A certain dizzying humor pervades the tone of ‘Tokyo Revengers’, dirty jokes included. It sympathizes with its apparent innocence in a violent and disturbing setting. Actually, despite so much flogging, there is a gushing romance. Probably the presence of love as the engine of the world is one of the reactions to the story’s ability to captivate, childishly attract the young audience (who perhaps should spend their time on other things). Perhaps the rooms are filled with teenagers who haven’t even started acne yet, boys and girls avoiding their school or family problems, getting carried away by a well-orchestrated hodgepodge of references they probably consider original because of their blessed age.

The film opens fire with a scene rich in blood and aggressiveness. Walking on the wild side in fiction is something inherent in man as he has the use of reason, and there is nothing better than believing that he is an adult who is a child doing adult things.
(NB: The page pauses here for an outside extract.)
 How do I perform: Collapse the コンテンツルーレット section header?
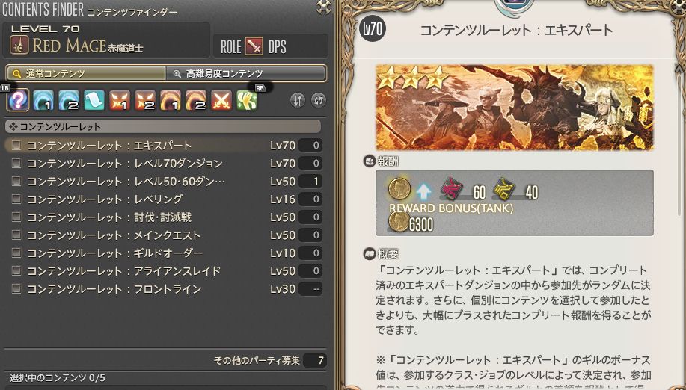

For example, tasting this bicoca without your ancestors’ consent is a smart minor, probably ahead of his time and his classmates adopting his unruly otaku identity.

The search for artificial paradises, cultural stimuli or self-identity in adolescence, fleeing from a reality that interests the new generations less and less, fuels trends that grow unstoppably among today’s youth. There seems to be no end to the otaku phenomenon, the passion for Eastern popular culture in all its facets. It has no ceiling, on the contrary, because far from losing power, this movement is currently experiencing another undeniable attraction in the West, thanks in part to the rise of online entertainment platforms. The wide range of this material in the on-demand menus, be it webcomics, series or movies, expands the target audience of fatal fans. The digital age has been the definitive award for the dissemination of the rich Asian images.